Friday, August 5, 2011

First Week Of School Blues

The first week of the new school year is over and as the school counselor, I have been busy comforting crying children who miss mom, dad, brother, sister or their second cousin once removed. It’s interesting to me that I don’t often have crying children on the first day but for the next week or so, I usually have several. What’s going on here? Why cry on the second day but not the first?


I’m reminded of a Peanuts cartoon I saw recently where Charlie Brown says to his little sister, “School starts Monday.” To which she replies, “Not for me!” “What do you mean, not for you?” Charlie Brown asks. “I went last year!” Lucy says. I think many kids could empathize with that statement. On the second day of school, they feel that the newness of a fun first day is over and there is the realization that this school stuff is more than a onetime thing.
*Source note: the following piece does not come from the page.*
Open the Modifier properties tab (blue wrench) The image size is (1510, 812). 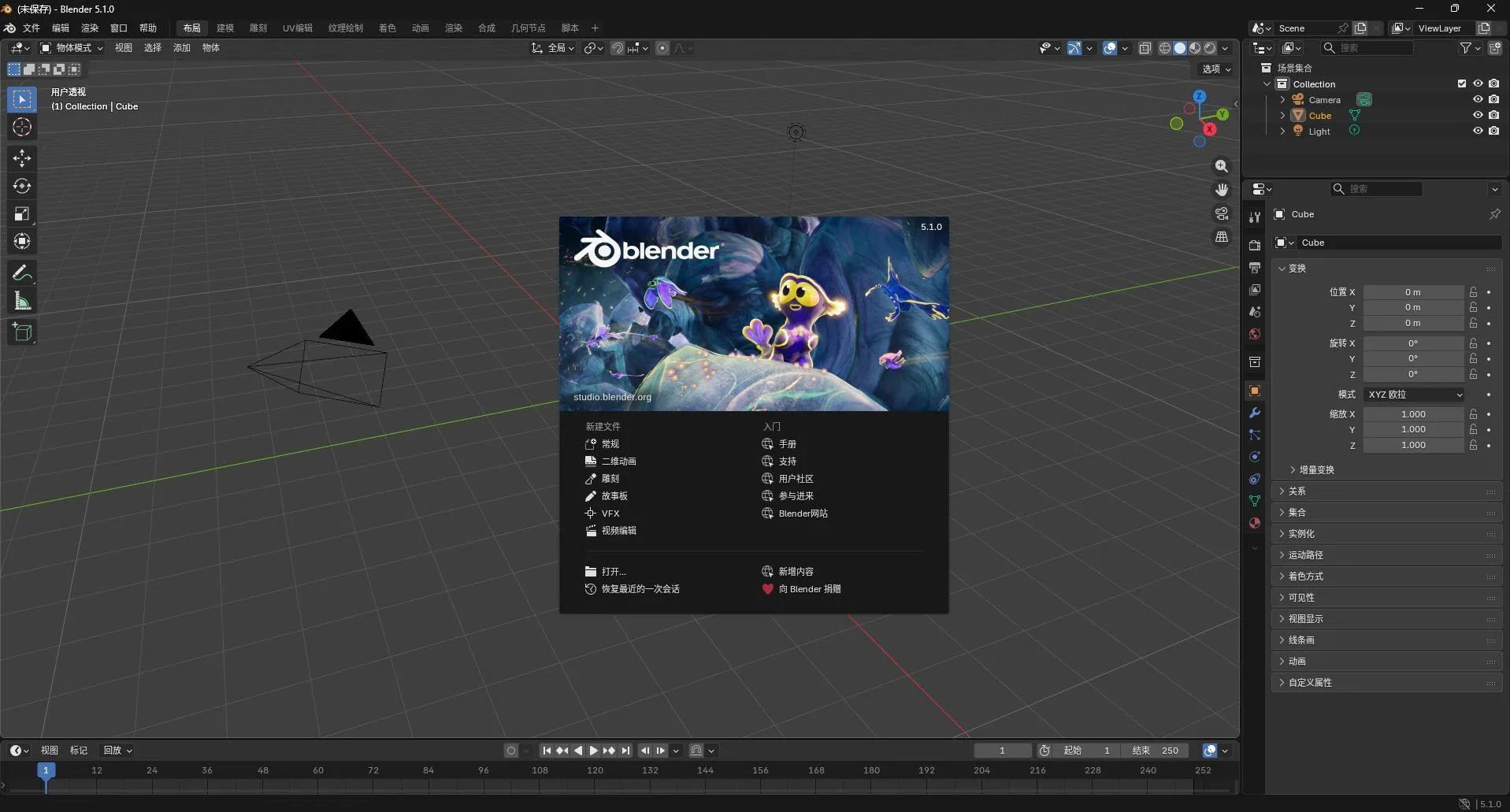point(1254,413)
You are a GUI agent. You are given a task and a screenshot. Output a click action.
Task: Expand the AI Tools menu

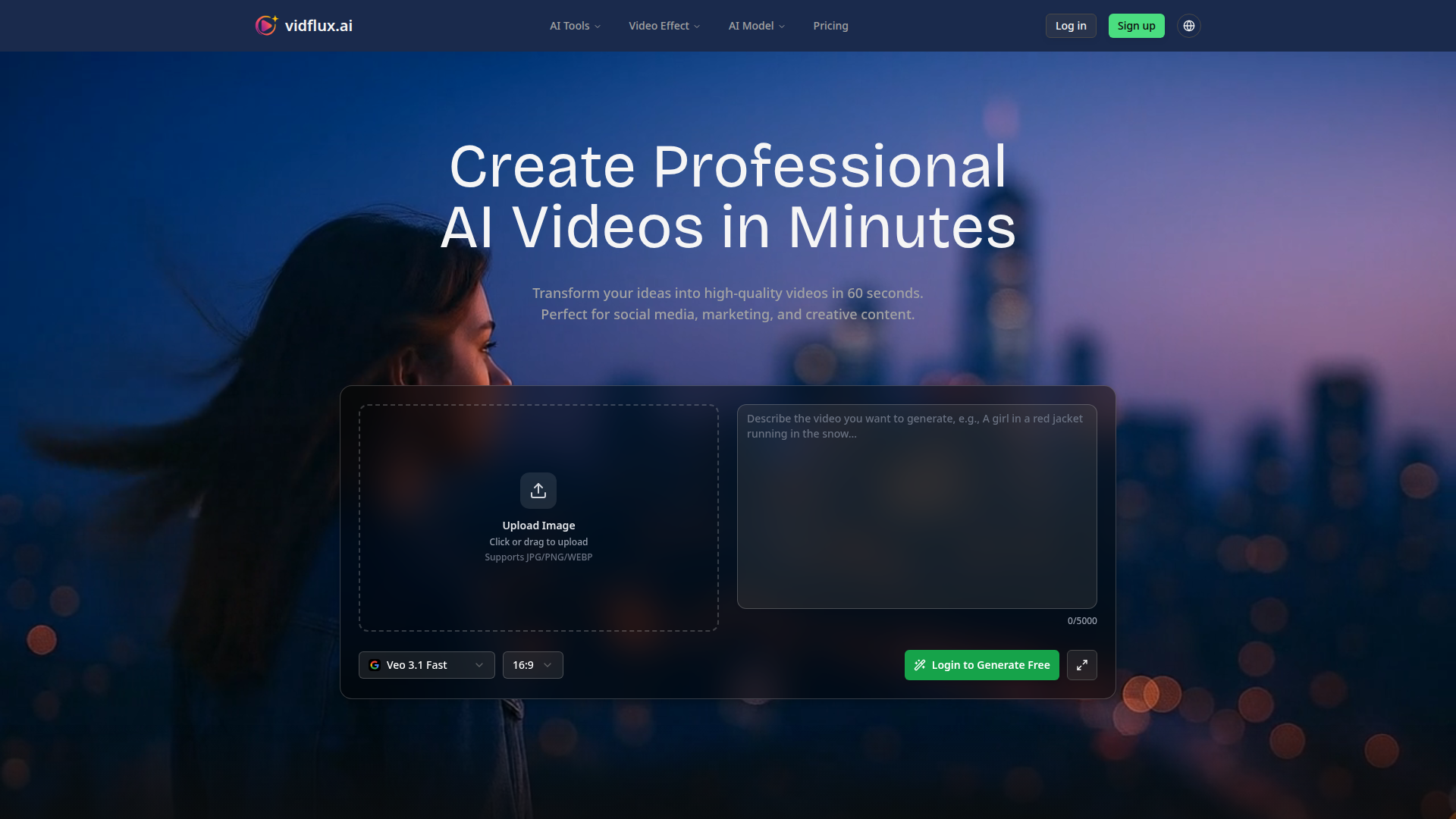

There’s a lot of anticipation and hype about the first day, but what about the 2nd day or the 50th or the 150th day? As one crying student told me, “My brother didn’t tell me kindergarten would be so hard!”

What’s a mom, a dad, a counselor to do? Taking personality styles into consideration is important. For the ‘D’ wired child, find a way for them to be challenged and have choices within the structure of their day. For the ‘I’ wired child, be sure to include lots of interaction with others and some fun activities both in their school day and in preparation for it. For the ‘S’ wired student provide plenty of reassurance and ensure a peaceful, stress free morning. Finally, for the ‘C’ wired student emphasize routine and doing things the best way.

As with many situations, being consistently understanding but firm is the key. Of course you check to see if there is a bully on the bus or recent trauma in their lives, but my experience is that just the opposite is true. The child, who has faced adversity of some kind and made it through, is not usually the child crying in my office. The child crying in my office is more likely the child who has so far lived a very safe comfortable life with few challenges or conflicts. The best thing we can do is to encourage, support and remind them that they are strong enough to handle whatever comes their way.